The book is a mix of both eyewitness account of events, particularly the bombing of the Sixteenth Street Baptist Church and the Children’s March, and Carolyn’s personal struggle to deal with grief, fear, and depression that resulted. She didn’t know, at the time, that her depression had any particular cause. As she says, today children who witnessed their friends die in a bombing would have grief counselors as well as parents help them work through it. But no one talked about these things, at least not when the children were present. So she suffered silently and lived joylessly and eventually found some relief in alcohol.

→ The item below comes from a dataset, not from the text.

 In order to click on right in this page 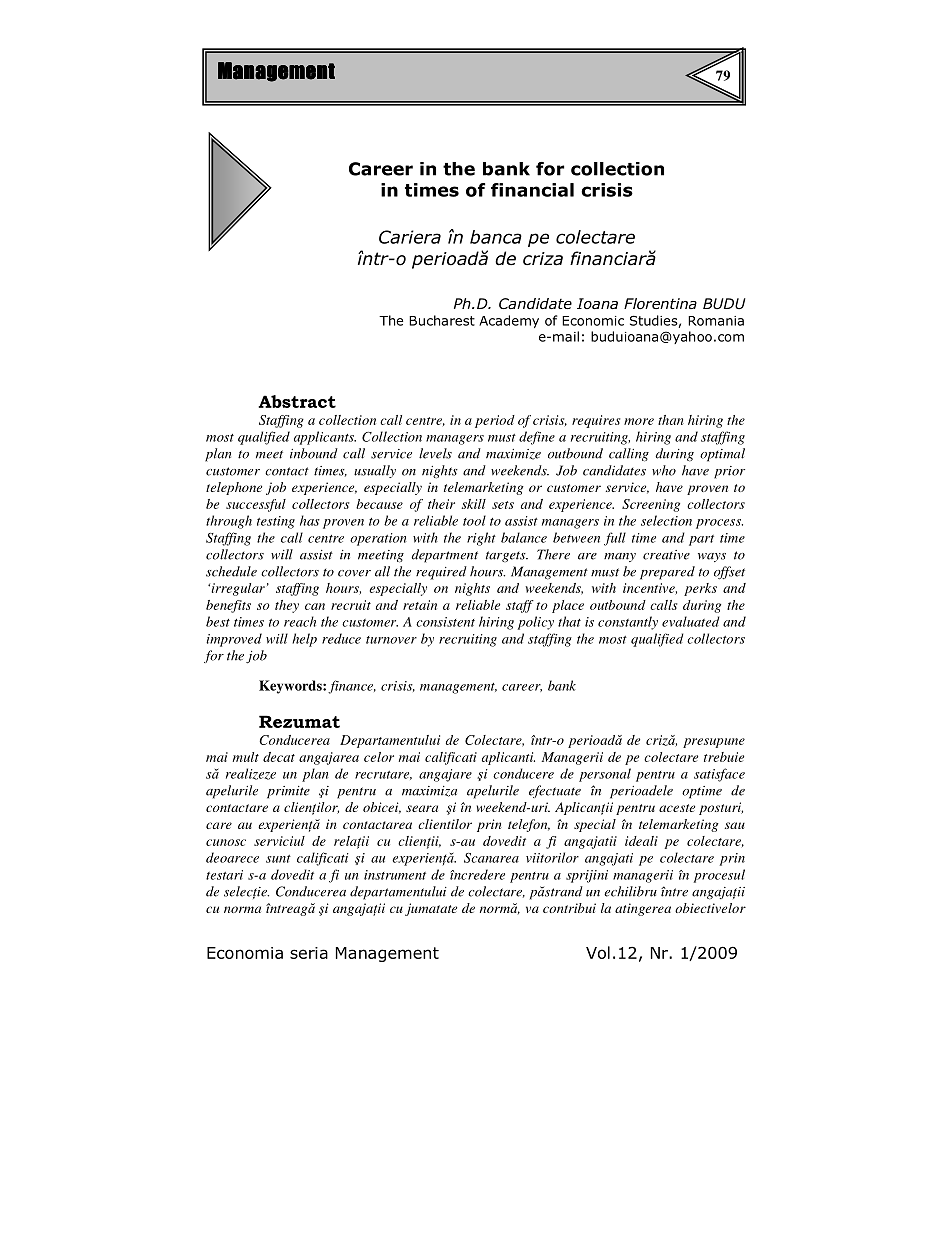, I will do `click(481, 539)`.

My one criticism of the book would be that it is difficult to follow the thread of either the historical events or her personal struggles, because the story jumps about chronologically. I also would have liked her to give more space to how things changed in the following decades, both in terms of her own life and race relations in the country. Perhaps that’s beyond the scope of this book, but when she spends a chapter talking about her current work toward racial reconciliation, I think it would help to at least touch on some of the issues in today’s social and political climate.

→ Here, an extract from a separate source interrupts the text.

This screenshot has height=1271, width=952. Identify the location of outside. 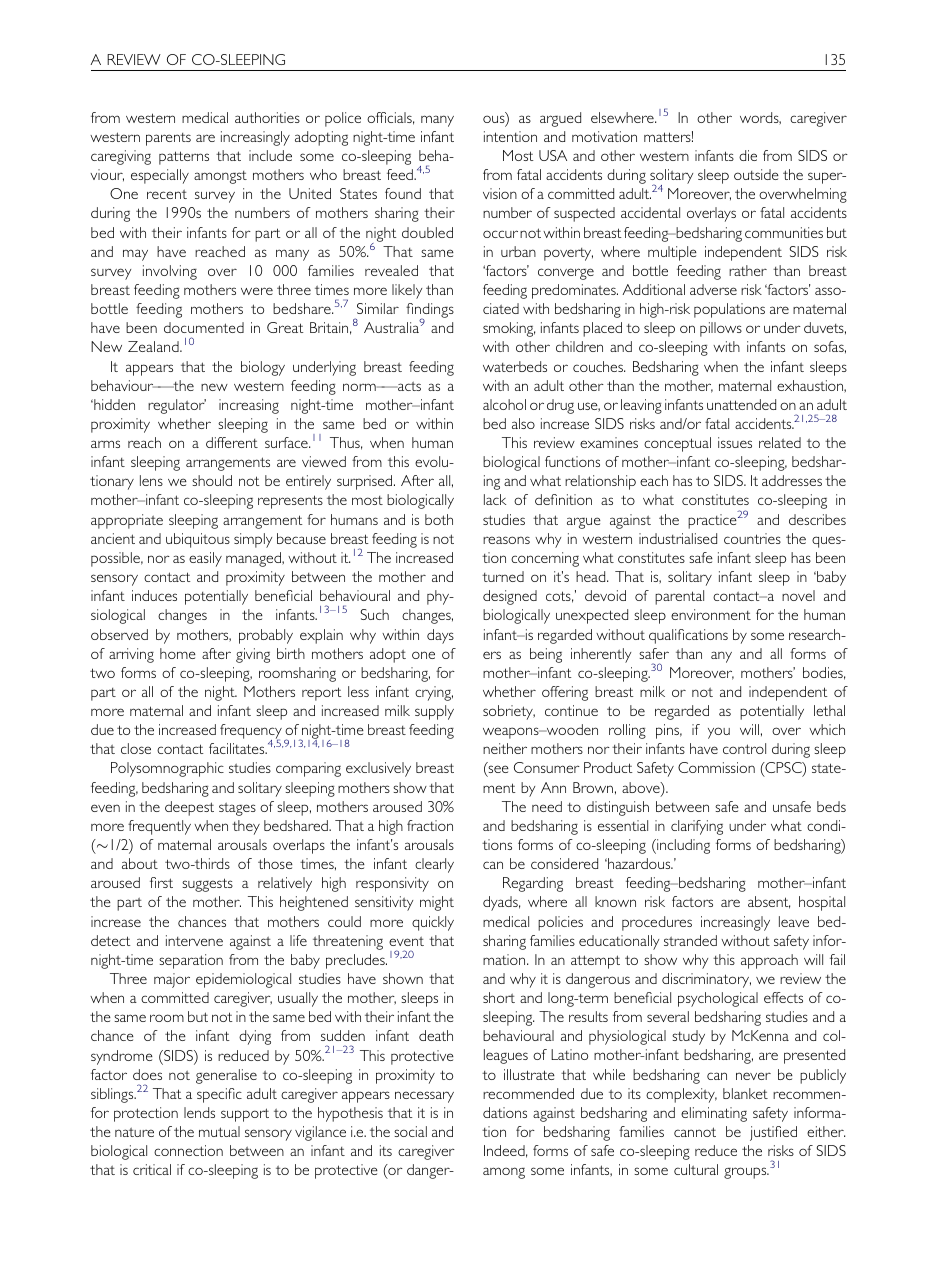
(756, 174).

I have read that most whites in the U.S. today think that racism is mostly a thing of the past. Yes, there are individuals who are prejudiced, but they don’t see systemic racism – at least not directed against blacks. Some whites feel that it is they who are the victims of racism now due to affirmative action programs that are biased in favor of non-white minorities.

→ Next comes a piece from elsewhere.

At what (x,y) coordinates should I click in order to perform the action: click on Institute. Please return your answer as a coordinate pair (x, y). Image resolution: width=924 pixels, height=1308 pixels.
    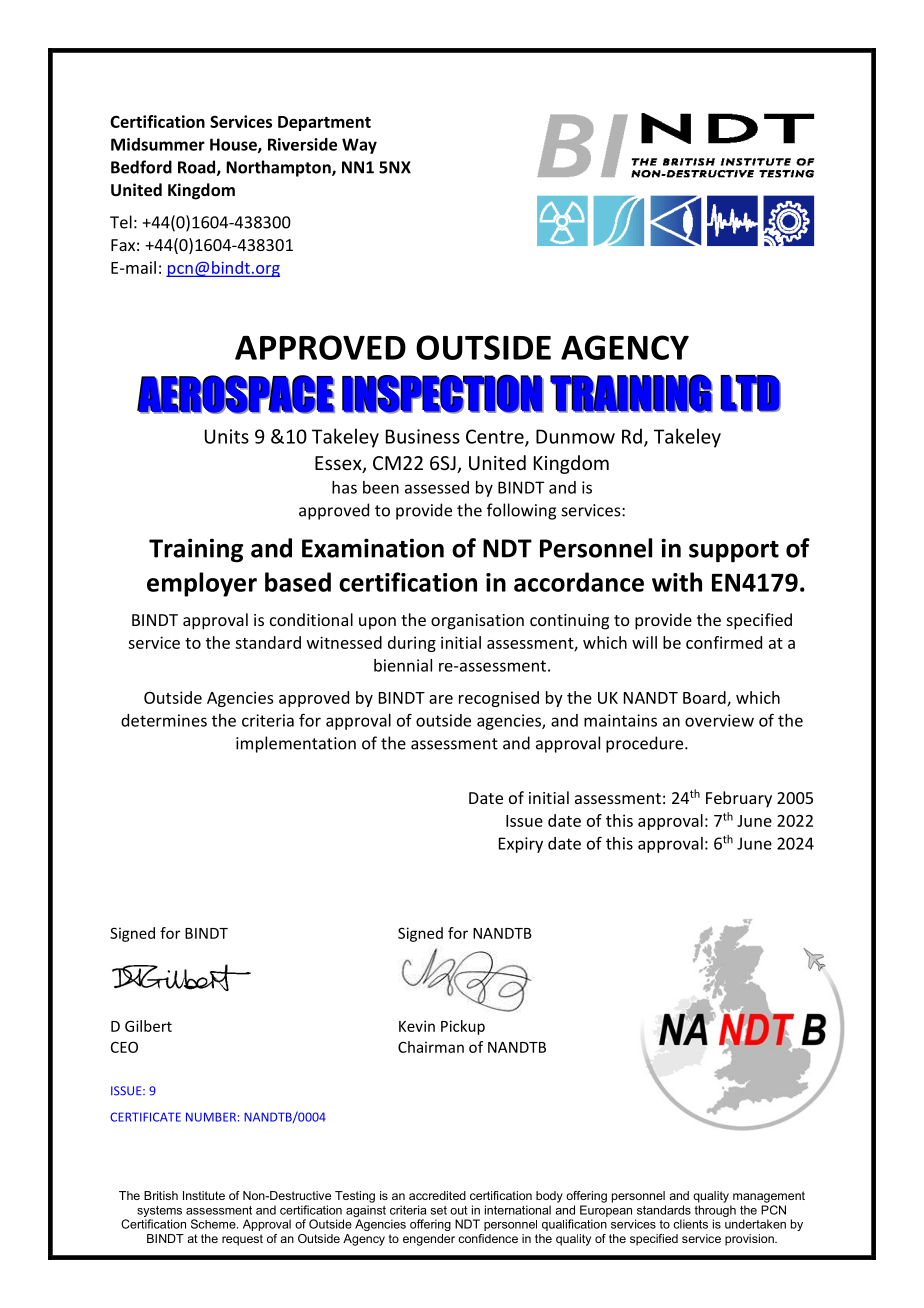
    Looking at the image, I should click on (204, 1195).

Blacks, on the other hand, do see ongoing evidence of racism, particularly in terms of education and the criminal justice system. When whites point to the effects of non-racial factors such as poverty, broken families, drugs, gangs, and problems with public schools, they are accused of harboring racist attitudes but finding ways to disguise it in socially acceptable ways.
I no longer accept all the conservative ideas that were promoted at the churches and colleges I attended in my teens and early twenties. But my graduate studies in business administration confirmed what I had been taught about the power of capitalism to improve society as a whole, as opposed to the inefficiency and inherent injustices in the efforts to use state control of the economy to better distribute wealth. I have read that while King was not himself a Communist, he did not promote free-market capitalism either, and his ideas helped lead to programs that ended up hurting rather than helping black people in the long run.
Carolyn ends by calling for people love one another, which is certainly important. But many of the social problems today are inextricably tied to economic issues. No doubt any society will fare better when people love rather than hate, but programs based on unsound principles are not fixed by the fact that the people who run them are loving people.
There are no easy answers, that’s for sure. But that’s no excuse for not trying to do something to help. So I’m glad Carolyn wrote this book and works for racial reconciliation, and that I read it and have some better understanding now of what she and other people went through.